Tuesday, August 11, 2009

Doubting bad faith

Oodles of Christians think that people who aren't believers are undereducated or deluded. When they deal with people outside the church, they often treat non-believers as if they are intellectually dishonest; it's assumed that non-believers don't believe in God because they don't want to: they don't want someone bigger than them, they don't want someone more powerful, they don't want someone that they would be dependent on.

I'm sure there are people who don't believe in God for dishonest reasons. Most people who don't believe in God probably disbelieve for terrible, vile reasons. (Of course, by the same token, I'm sure that a lot of impostor believers find it trivial to claim to think something, but are terrified by authentic belief in God. Wheat and tares.)

It's dangerous and condescending to assume that all non-believers are inauthentic. Some people who don't believe that God exists truly want to believe, it's just impossible.

Other authentic doubters are cautiously avoiding bad faith, or ardently fighting it.

I suppose that my first atheist friend was Luc. I had met other atheists before, but Luc was the first one that I had a lot of deep conversations with. He wasn't just a non-believer, he saw American Christianity as a basically dangerous force, one that was destroying Palestinians.

Luc did more to inspire me to read the Bible than any Christian ever has. I grew up with daily Bible reading as a pretty good measure of whether one was serious about Christianity. The virtues of study were touted to me. With all that pressure, I found the Bible intolerably boring to read.

Luc, though, had clearly read the Bible cover-to-cover a few times, and could quote not just the famous verses that I had memorized in Vacation Bible School, but verses like the weird one in Exodus about how bad it is to cause a woman to miscarry.

Luc knew the Bible better than I did because he cared about the Palestinians. He saw that a lot of Christians in America were supporting Israel because that was what someone told them that God wants them to do. They would ignore violence against and starvation of civilians, even women and children, as a result. Instead, they would wrongly accept this inhumanity as God's will. (Please, please, don't mention Joshua, Judges, Samuel, Kings, or Chronicles to me.)

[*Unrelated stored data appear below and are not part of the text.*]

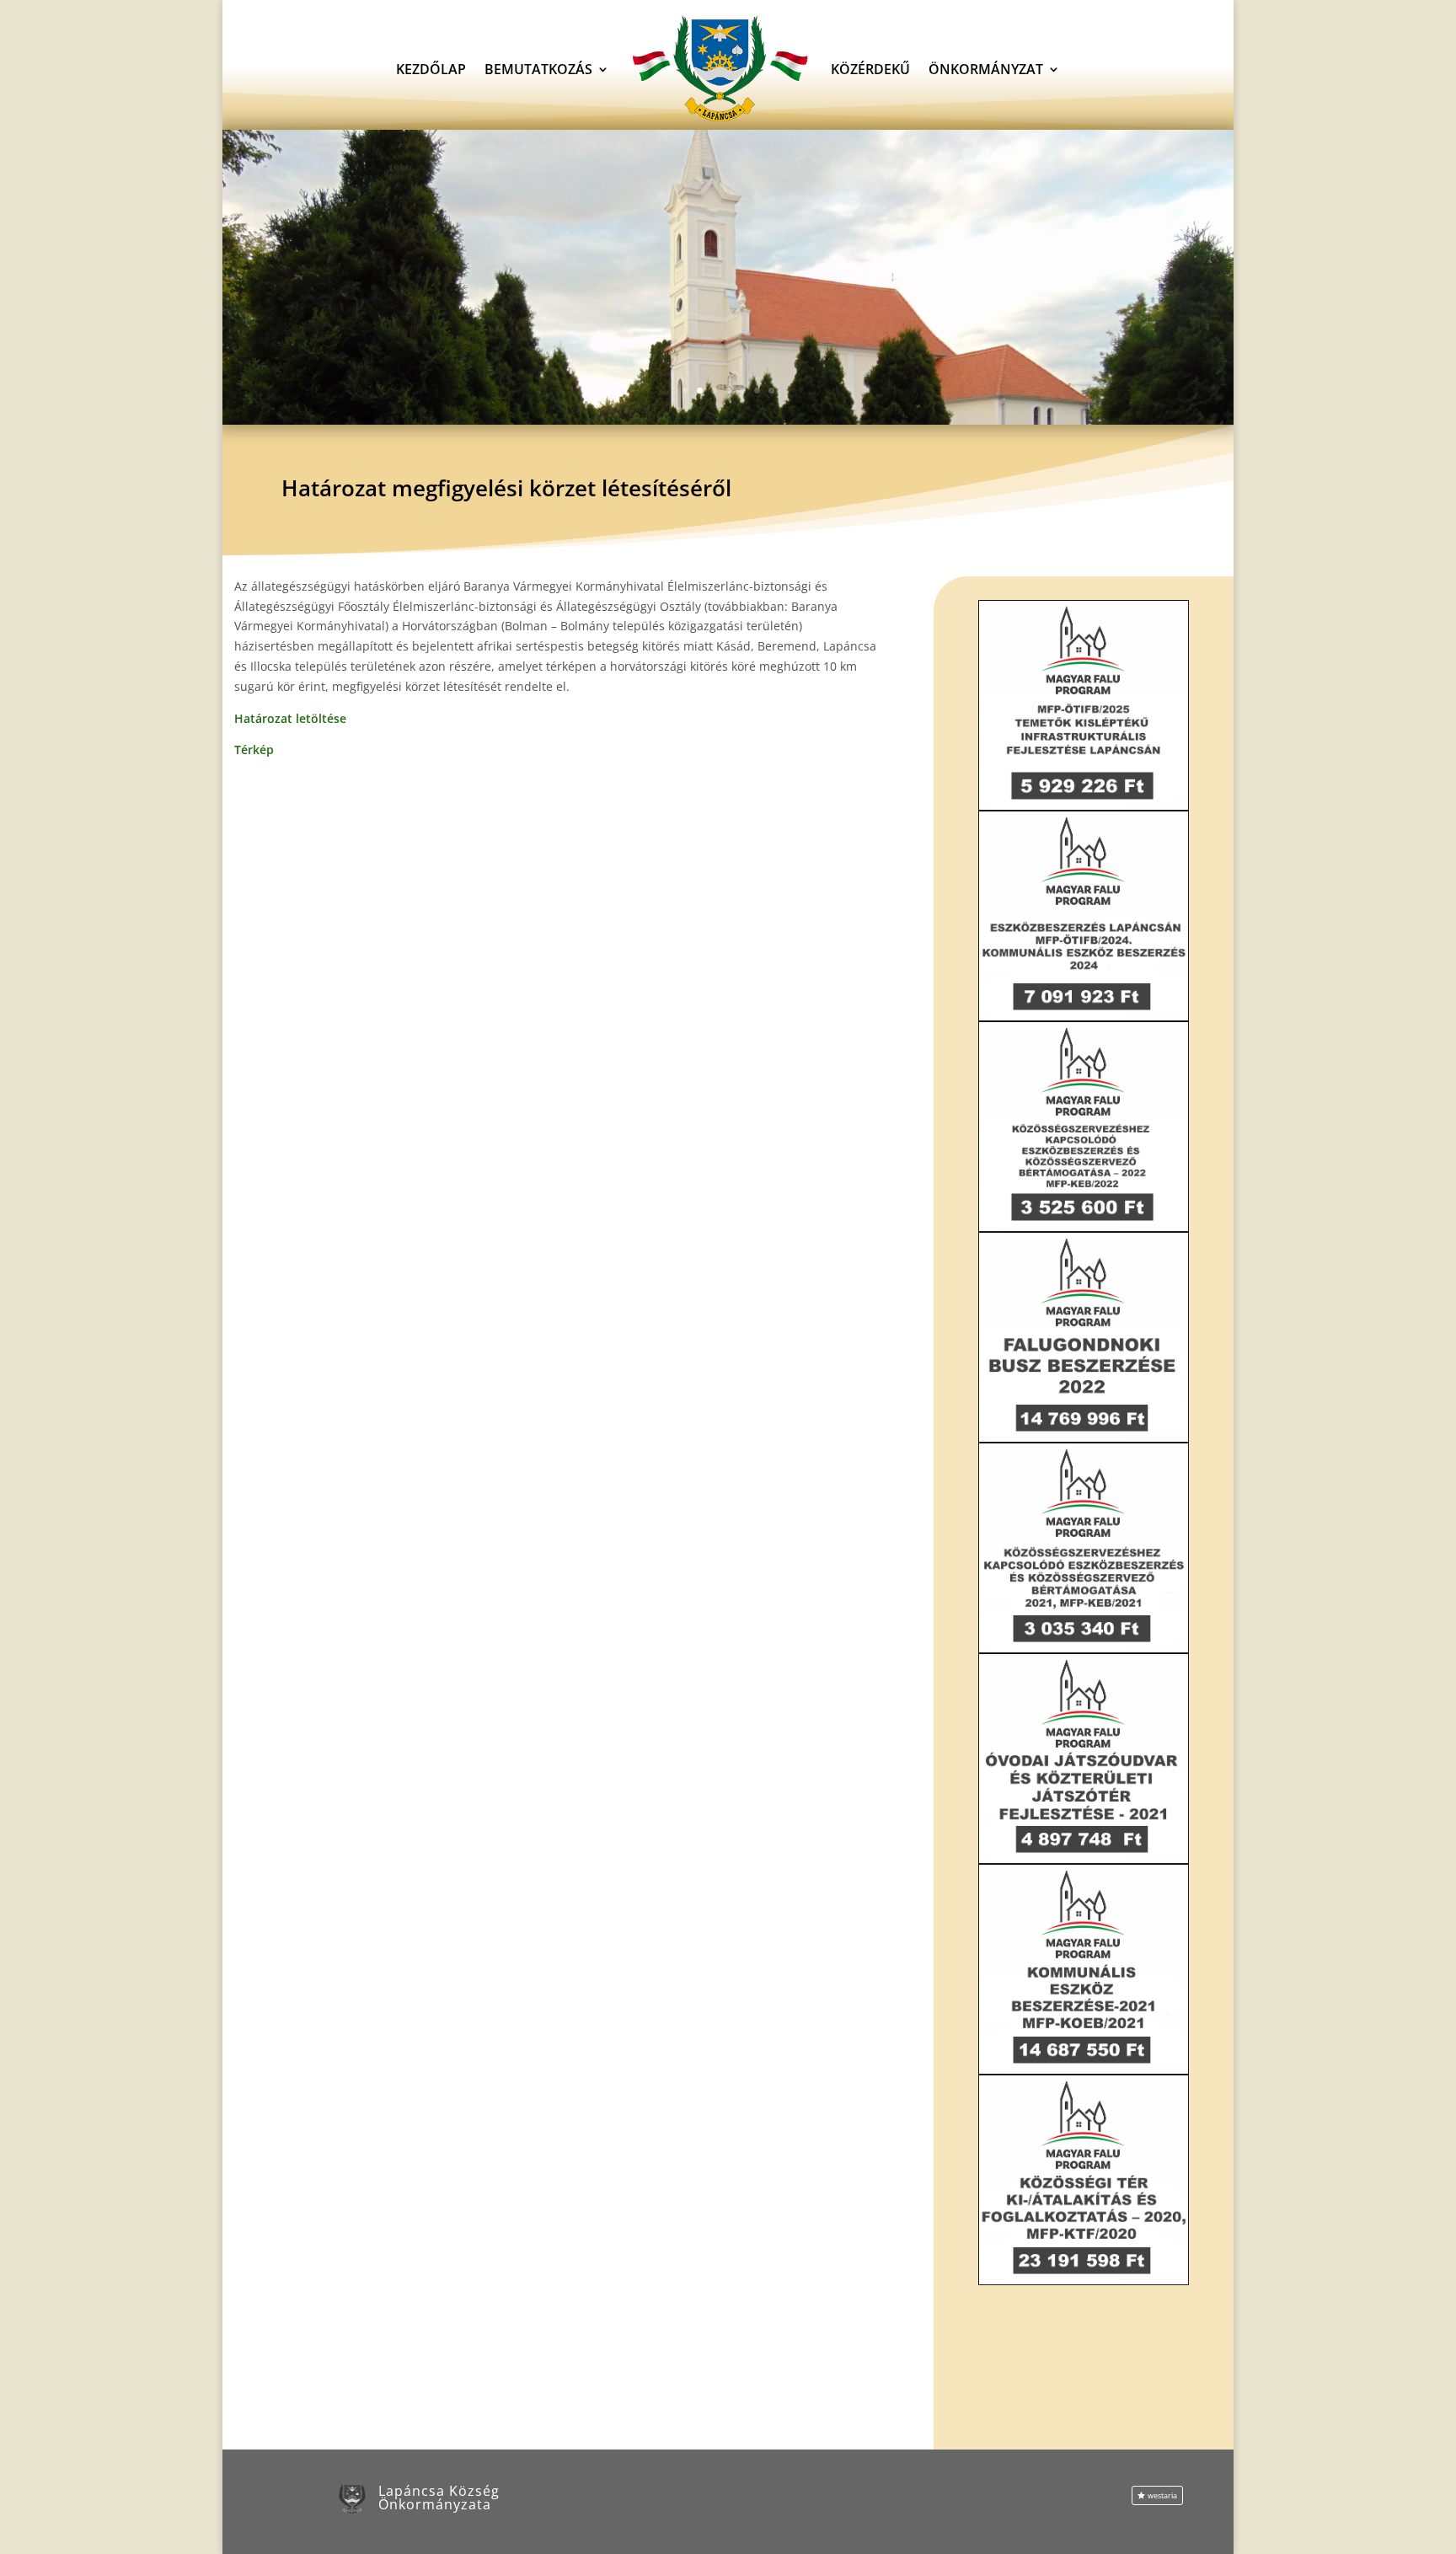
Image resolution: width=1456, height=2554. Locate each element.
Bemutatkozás (538, 69)
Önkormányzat (986, 69)
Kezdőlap (431, 69)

This is bad faith: to not ask hard questions, fearing the answer. Bad faith isn't necessarily about spirituality. I used to frequently overdraw on my debit card because I didn't check my bank balance because I was afraid it would be too low. It was lower after the overdraft fees. That was bad faith.

Luc was angry at sweet praying grandmas who give candy to kids at church, but who would support violence. Luc obsessed over the Bible because he figured that arguing with Christians who were ignoring violence was the best thing he could do to help kids in the Middle East. I'm sure he would have liked believers to give up on theism altogether, but he would have been content with believers pondering questions of right and wrong. Do grandmas really want kids to die?

I don't know that Luc was a perfectly authentic doubter. I'm sure he had frail reasons for non-belief, too. Even so, he picked at a problem that he saw as urgent and diabolical. Luc helped me, a believing Christian at the time, to see and care about a major issue of injustice in the world. (Honestly, I haven't done anything practical to help Palestinians, but I would have gone for years without even caring about the violence in the Middle East if not for him, and his atheism contributed to his sensitivity to that problem.)

Actually, I'm pretty sure that Luc was a rather inauthentic doubter. The believers that were blindly pro-Israel made the mistake of following an impostor Christianity, but Luc made the mistake of giving up on belief because of his disdain for that same impostor.

Believers need atheists like Luc, because sharp atheists notice hypocrisy and confusion that would otherwise be ignored. Instead, people like Luc get chased away because they're talked-down to and dismissed as deluded; it's assumed they're arrogant—to say there is no God! Luc, and atheists like him, need Christians, too, Christians with open minds and thick skin (a lot of these atheists are arrogant). Maybe Christians can give their atheist friends a better God to not believe in.